Como si nada pasara en España y aparentando la mayor tranquilidad el Presidente del Gobierno Mariano Rajoy se nos va a las Américas para almorzar don el emperador Donald Trump en La Casa Blanca. Una foto importante que sin duda tendrá lecturas interesadas en Cataluña a solo pocos días de la convocatoria del referéndum del 1-O.

Se puede decir que el viaje es inoportuno, aunque lecturas habrá de los que consideran que el encuentro de Rajoy con Trump favorece a España ante el referéndum catalán y refuerza la imagen internacional de Rajoy. Además una vez invitado y aceptada la temeraria fecha del 26 de septiembre a ver quién es el guapo que deja plantado a Trump.

Desde luego riesgo hay en ese encuentro.
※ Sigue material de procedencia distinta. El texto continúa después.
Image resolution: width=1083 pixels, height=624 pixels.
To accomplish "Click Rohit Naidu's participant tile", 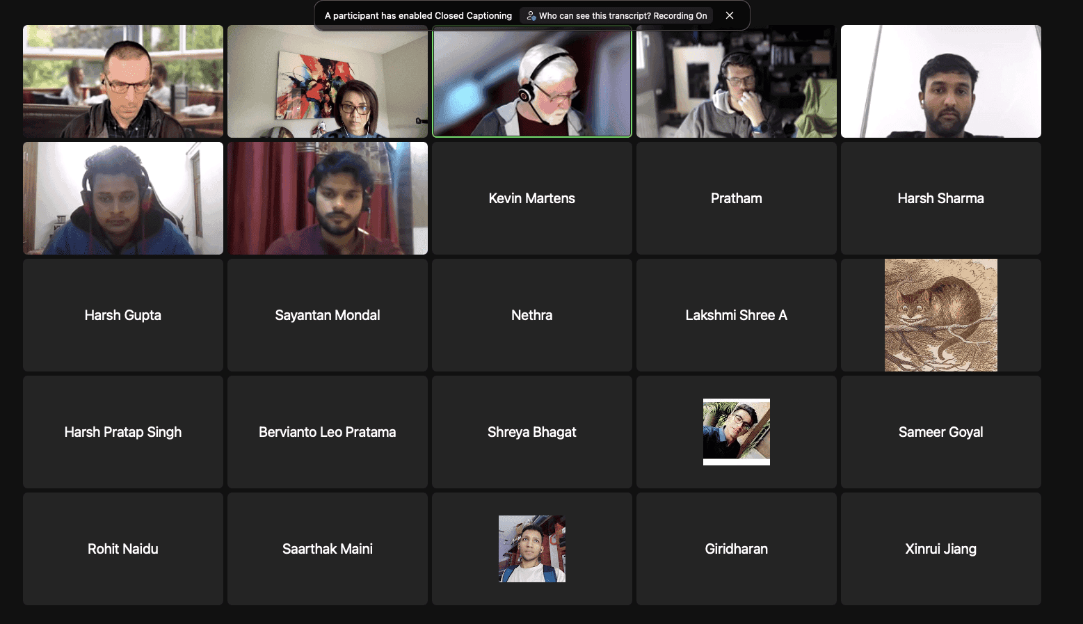I will [123, 549].
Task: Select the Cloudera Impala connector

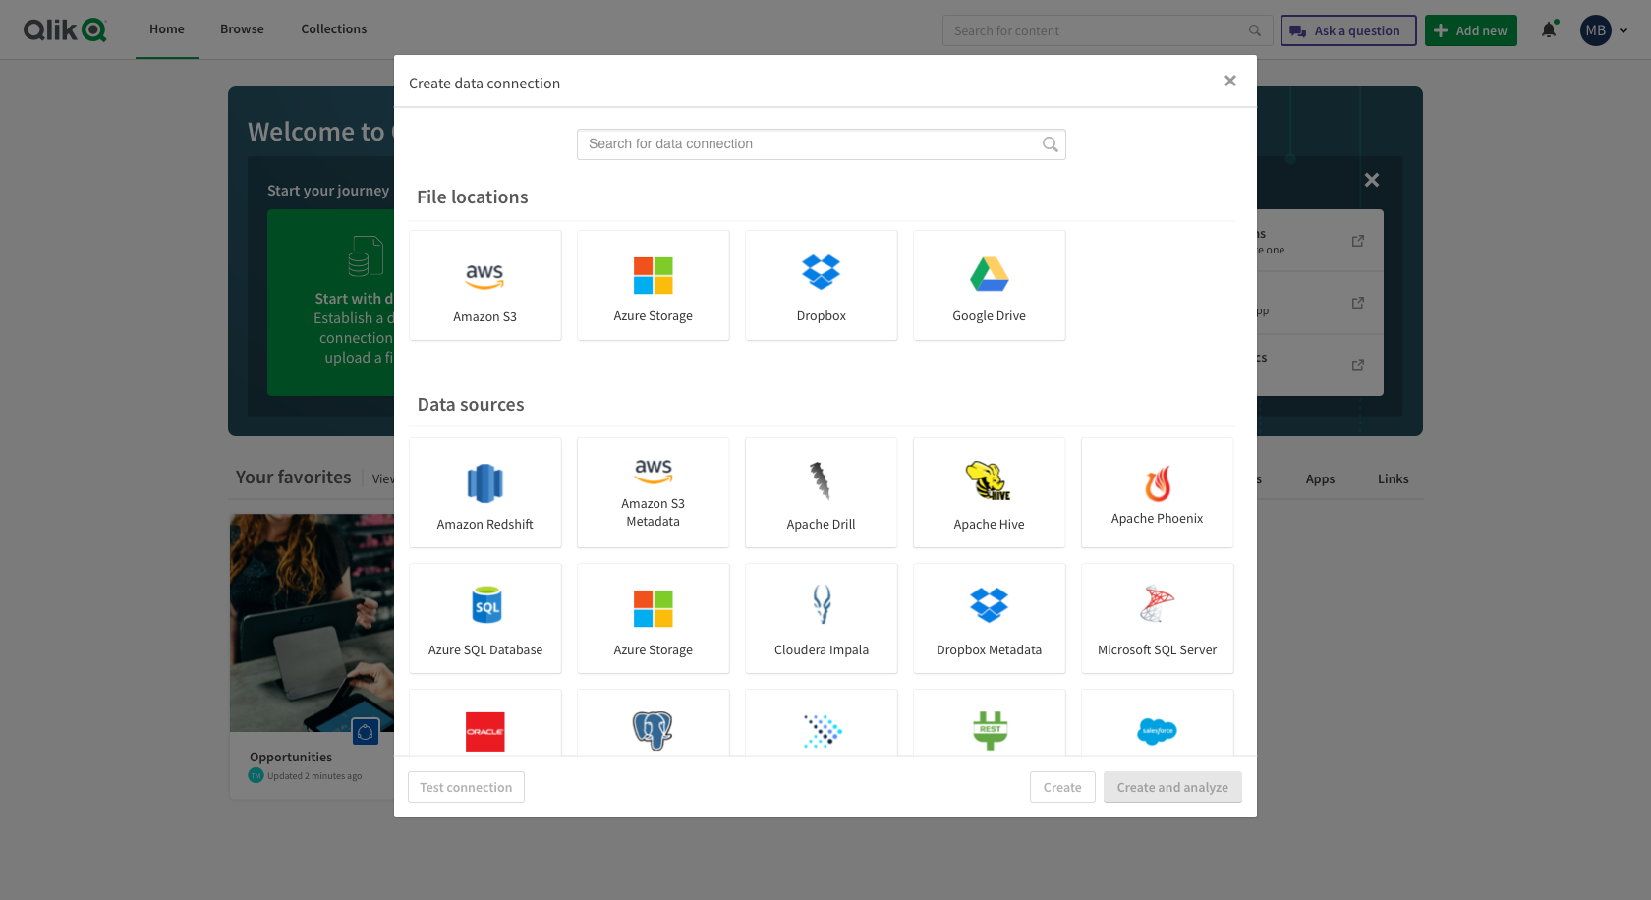Action: (x=821, y=619)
Basta ver la nueva bronca de Trump con los principales jugadores de color de la NBA, muchos de los cuales han declinado la invitación presidencial a un acto deportivo en La Casa Blanca motivo por el cual Trump se ha liado a palos (verbales) con buena parte de las estrellas del baloncesto mundial.

El peligro del viaje de Rajoy a Washington no está en lo que puedan decir sobre ello Iglesias o Junqueras (el PSOE se lo tendrá que tragar) o incluso Iceta desde el PSC. El peligro está en lo que pueda declarar Trump sobre la crisis catalana, si es que sabe dónde está España y que nuestra capital es Madrid y no Barcelona, lo que está por ver.

Esperemos que alguien le explique a Trump lo que ocurre en España y que le diga en pocas palabras lo que tiene que decir delante de Rajoy y los medios de comunicación no vaya a ser que Trump confunda a Puigdemont con Kim Jon-un y el Presidente de los EE.UU. lance una amenaza contra Cataluña o se haga un lío y acabe apoyando el referéndum de autodeterminación.

Mucho cuidado pues con el viaje de Rajoy a Washington donde desde luego (como también ocurre en la UE y en la OTAN) en los altos y serios niveles de la política devastados Unidos hay preocupación con la revuelta catalana. Entre otras cosas porque España, además de aliado bilateral de USA, está considerada como un país fundamentalmente estratégico en el mapa de lo geopolítico y lo militar desde el punto de vista Atlántico y aliado.

O sea que mucha atención a este viaje con el que Rajoy intenta aparentar poderío y tranquilidad a pesar del ruido que emana de Barcelona mientras él almuerza tranquilamente en el palacio imperial. Un almuerzo tras el que ya se verá si hay rueda de prensa conjunta o un simple comunicado oficial, no vaya a ser que a Trump se le caliente le boca y arme la mundial.